== Task requirements ==
Rewrite the material below, putting "interface agent" in place of every "GUI agent" and changing nothing else.

== Records for the task ==
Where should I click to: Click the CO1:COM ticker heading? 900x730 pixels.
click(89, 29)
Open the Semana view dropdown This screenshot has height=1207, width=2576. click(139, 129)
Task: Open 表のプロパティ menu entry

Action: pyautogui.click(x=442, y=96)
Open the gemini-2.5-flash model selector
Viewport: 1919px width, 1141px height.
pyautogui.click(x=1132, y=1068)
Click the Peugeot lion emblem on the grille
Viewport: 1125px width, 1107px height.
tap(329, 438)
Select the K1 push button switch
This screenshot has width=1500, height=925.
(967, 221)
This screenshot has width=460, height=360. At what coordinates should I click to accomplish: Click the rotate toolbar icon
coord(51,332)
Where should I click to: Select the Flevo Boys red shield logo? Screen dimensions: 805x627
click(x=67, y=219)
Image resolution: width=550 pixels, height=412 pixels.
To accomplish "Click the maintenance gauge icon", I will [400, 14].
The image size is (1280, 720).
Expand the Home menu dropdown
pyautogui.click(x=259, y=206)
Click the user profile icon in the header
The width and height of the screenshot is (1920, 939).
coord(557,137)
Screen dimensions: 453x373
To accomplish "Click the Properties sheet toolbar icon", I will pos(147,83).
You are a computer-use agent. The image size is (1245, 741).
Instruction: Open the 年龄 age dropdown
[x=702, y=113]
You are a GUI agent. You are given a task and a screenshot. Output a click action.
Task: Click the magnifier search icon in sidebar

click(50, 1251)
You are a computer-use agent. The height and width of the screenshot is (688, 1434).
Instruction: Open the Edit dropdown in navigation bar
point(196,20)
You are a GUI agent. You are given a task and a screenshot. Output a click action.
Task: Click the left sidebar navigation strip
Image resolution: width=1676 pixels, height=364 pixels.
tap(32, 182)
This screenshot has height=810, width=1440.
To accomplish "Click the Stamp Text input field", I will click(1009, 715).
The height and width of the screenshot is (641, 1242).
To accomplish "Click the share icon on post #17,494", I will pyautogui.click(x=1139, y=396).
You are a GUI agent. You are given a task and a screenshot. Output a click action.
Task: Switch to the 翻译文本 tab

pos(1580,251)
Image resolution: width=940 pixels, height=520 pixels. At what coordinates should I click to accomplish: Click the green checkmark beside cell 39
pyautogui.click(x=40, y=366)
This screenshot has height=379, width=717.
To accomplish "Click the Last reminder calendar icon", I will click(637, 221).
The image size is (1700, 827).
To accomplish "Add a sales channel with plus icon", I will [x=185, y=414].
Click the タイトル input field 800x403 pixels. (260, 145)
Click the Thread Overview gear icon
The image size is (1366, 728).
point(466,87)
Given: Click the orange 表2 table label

== Exercise solution ==
Where should I click to: Click the CO1:COM ticker heading? 900x730 pixels.
click(89, 29)
Open the Semana view dropdown This screenshot has height=1207, width=2576. click(139, 129)
Task: Open 表のプロパティ menu entry

Action: pyautogui.click(x=442, y=96)
Open the gemini-2.5-flash model selector
Viewport: 1919px width, 1141px height.
pyautogui.click(x=1132, y=1068)
Click the Peugeot lion emblem on the grille
Viewport: 1125px width, 1107px height.
tap(329, 438)
Select the K1 push button switch
This screenshot has width=1500, height=925.
(967, 221)
This screenshot has width=460, height=360. At what coordinates should I click to accomplish: Click the rotate toolbar icon
coord(51,332)
Where should I click to: Select the Flevo Boys red shield logo? Screen dimensions: 805x627
click(x=67, y=219)
Image resolution: width=550 pixels, height=412 pixels.
To accomplish "Click the maintenance gauge icon", I will [400, 14].
The image size is (1280, 720).
Expand the Home menu dropdown
pyautogui.click(x=259, y=206)
Click the user profile icon in the header
The width and height of the screenshot is (1920, 939).
coord(557,137)
Screen dimensions: 453x373
To accomplish "Click the Properties sheet toolbar icon", I will pos(147,83).
You are a computer-use agent. The image size is (1245, 741).
Instruction: Open the 年龄 age dropdown
[x=702, y=113]
You are a interface agent. You are given a task and a screenshot. Output a click action.
Task: Click the magnifier search icon in sidebar

click(50, 1251)
You are a computer-use agent. The height and width of the screenshot is (688, 1434).
Instruction: Open the Edit dropdown in navigation bar
point(196,20)
You are a interface agent. You are given a task and a screenshot. Output a click action.
Task: Click the left sidebar navigation strip
Image resolution: width=1676 pixels, height=364 pixels.
tap(32, 182)
This screenshot has height=810, width=1440.
To accomplish "Click the Stamp Text input field", I will click(1009, 715).
The height and width of the screenshot is (641, 1242).
To accomplish "Click the share icon on post #17,494", I will pyautogui.click(x=1139, y=396).
You are a interface agent. You are given a task and a screenshot. Output a click action.
Task: Switch to the 翻译文本 tab

pos(1580,251)
Image resolution: width=940 pixels, height=520 pixels. At what coordinates should I click to accomplish: Click the green checkmark beside cell 39
pyautogui.click(x=40, y=366)
This screenshot has height=379, width=717.
To accomplish "Click the Last reminder calendar icon", I will click(637, 221).
The image size is (1700, 827).
To accomplish "Add a sales channel with plus icon", I will [x=185, y=414].
Click the タイトル input field 800x403 pixels. (260, 145)
Click the Thread Overview gear icon
The image size is (1366, 728).
point(466,87)
Given: Click the orange 表2 table label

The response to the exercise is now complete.